* _Exercise goal_
Range to output from the entries below: the line containing "Task: Expand Software" through the line containing "The image size is (928, 560).". Set it down exactly, ends included, nothing else.

- Opening Delimiter -

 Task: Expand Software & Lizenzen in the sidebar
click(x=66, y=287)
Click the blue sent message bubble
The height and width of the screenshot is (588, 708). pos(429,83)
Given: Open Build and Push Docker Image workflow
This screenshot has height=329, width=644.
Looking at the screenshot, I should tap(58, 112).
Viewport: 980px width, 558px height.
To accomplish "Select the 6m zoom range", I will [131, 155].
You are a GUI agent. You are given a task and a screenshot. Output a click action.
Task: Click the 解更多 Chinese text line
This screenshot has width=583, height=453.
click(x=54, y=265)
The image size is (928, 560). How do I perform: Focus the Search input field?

- Closing Delimiter -
- Opening Delimiter -

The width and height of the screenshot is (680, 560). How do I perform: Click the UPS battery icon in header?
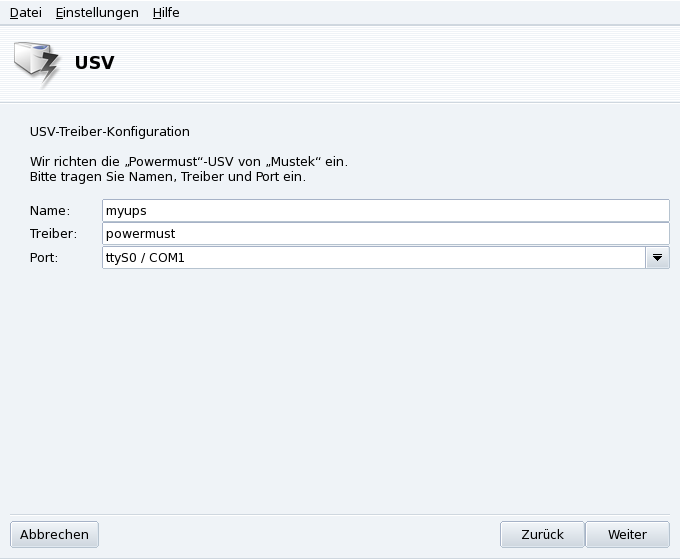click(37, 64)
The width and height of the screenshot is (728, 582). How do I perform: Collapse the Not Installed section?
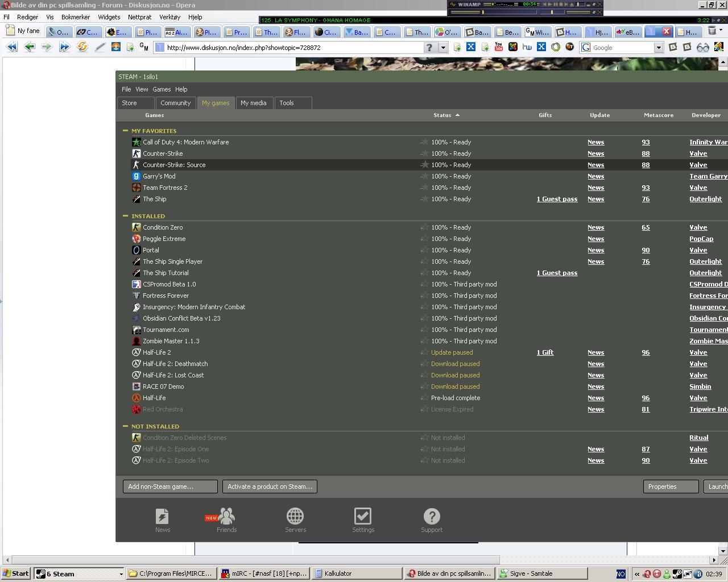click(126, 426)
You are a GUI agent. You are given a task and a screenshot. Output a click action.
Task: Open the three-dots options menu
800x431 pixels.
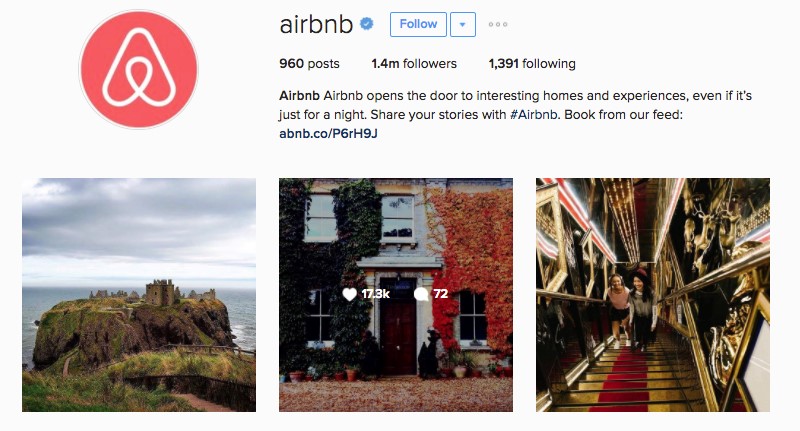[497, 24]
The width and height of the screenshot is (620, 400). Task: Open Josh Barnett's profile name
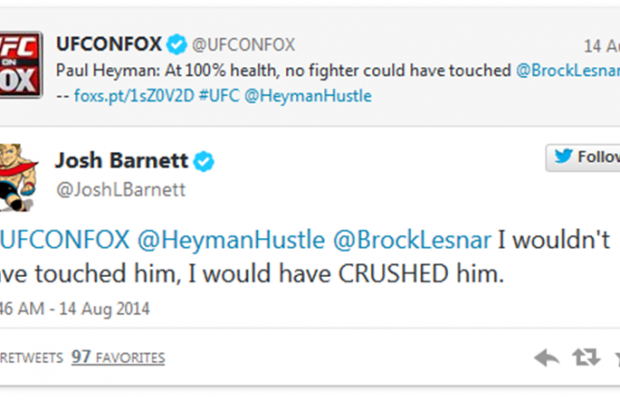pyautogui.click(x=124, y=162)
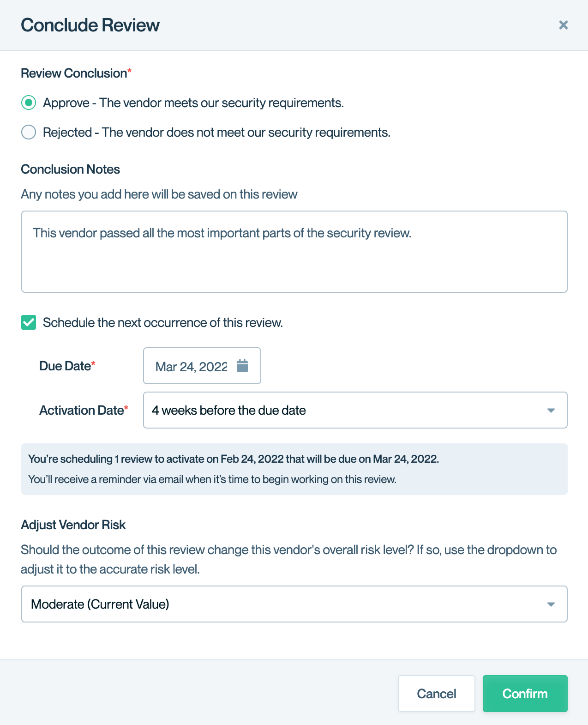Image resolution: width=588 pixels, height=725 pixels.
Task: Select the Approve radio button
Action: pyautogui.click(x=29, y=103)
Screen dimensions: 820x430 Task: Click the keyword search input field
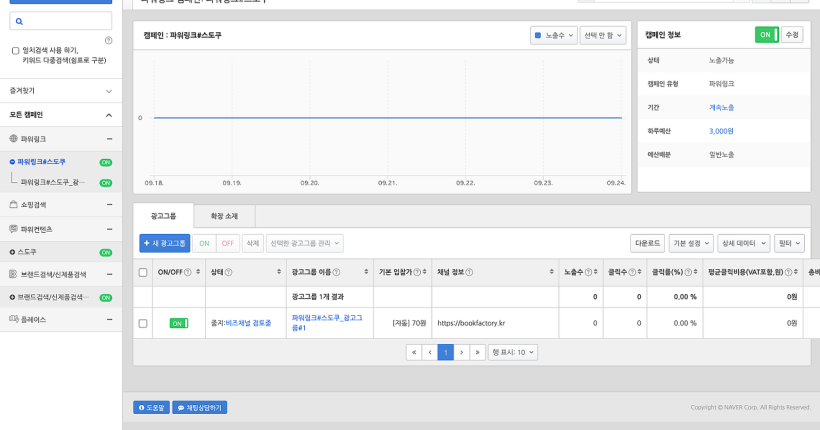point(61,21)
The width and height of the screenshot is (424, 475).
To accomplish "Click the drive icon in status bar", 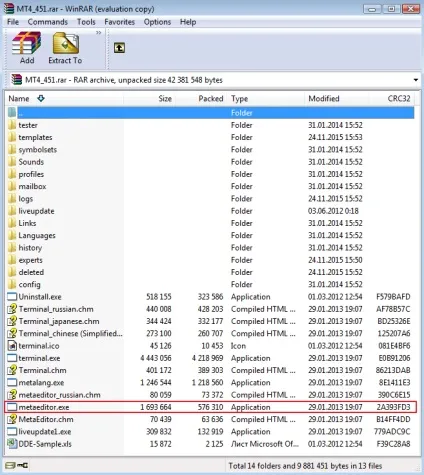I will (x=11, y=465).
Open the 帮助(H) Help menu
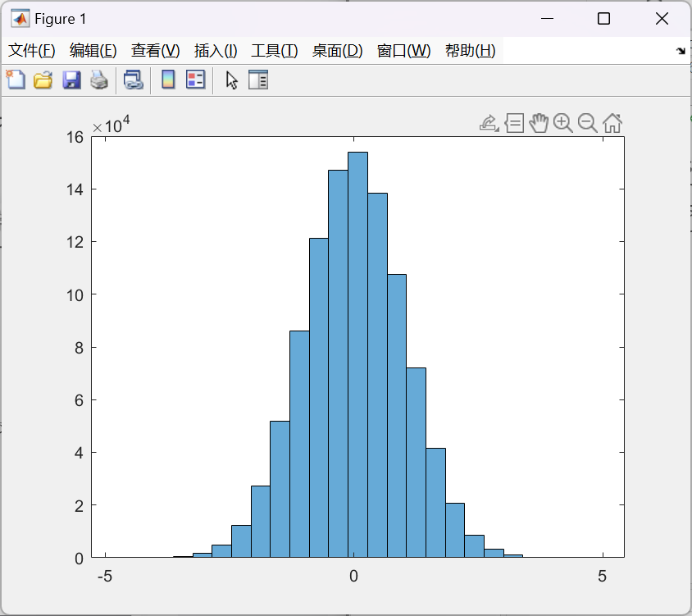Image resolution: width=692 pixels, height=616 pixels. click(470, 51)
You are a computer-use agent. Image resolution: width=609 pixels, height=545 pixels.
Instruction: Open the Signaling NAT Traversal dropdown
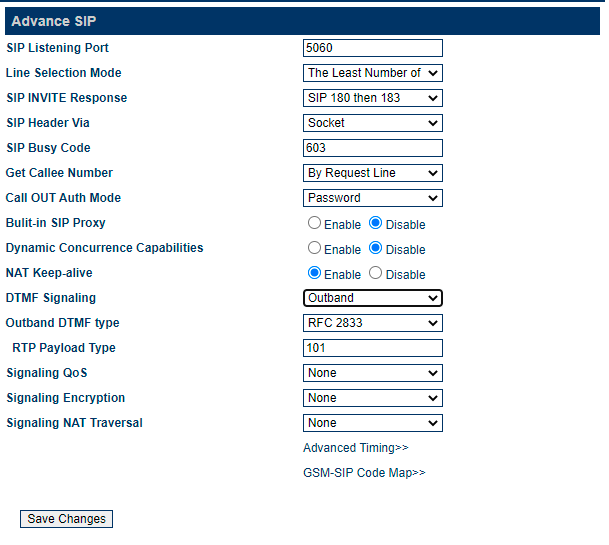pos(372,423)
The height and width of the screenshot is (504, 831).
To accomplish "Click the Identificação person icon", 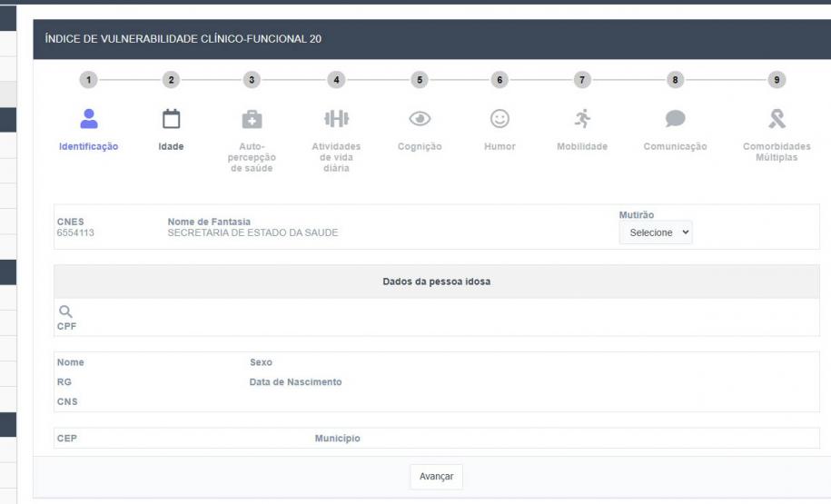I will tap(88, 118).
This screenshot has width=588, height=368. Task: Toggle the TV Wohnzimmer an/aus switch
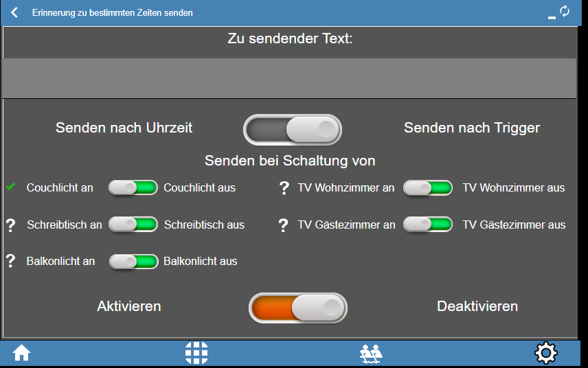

- Closing Delimiter -
- Opening Delimiter -

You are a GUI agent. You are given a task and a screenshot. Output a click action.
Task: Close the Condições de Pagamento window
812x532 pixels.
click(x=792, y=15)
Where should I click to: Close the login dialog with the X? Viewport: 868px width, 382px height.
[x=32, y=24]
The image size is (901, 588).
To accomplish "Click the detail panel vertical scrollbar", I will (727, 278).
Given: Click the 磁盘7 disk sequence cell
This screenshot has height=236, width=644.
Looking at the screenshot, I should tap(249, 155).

- Closing Delimiter -

* _Solved exercise_
 Task: Expand Software & Lizenzen in the sidebar
click(x=66, y=287)
Click the blue sent message bubble
The height and width of the screenshot is (588, 708). pos(429,83)
Given: Open Build and Push Docker Image workflow
This screenshot has height=329, width=644.
Looking at the screenshot, I should tap(58, 112).
Viewport: 980px width, 558px height.
To accomplish "Select the 6m zoom range", I will [131, 155].
You are a GUI agent. You are given a task and a screenshot. Output a click action.
Task: Click the 解更多 Chinese text line
This screenshot has width=583, height=453.
click(x=54, y=265)
The image size is (928, 560). How do I perform: Focus the Search input field?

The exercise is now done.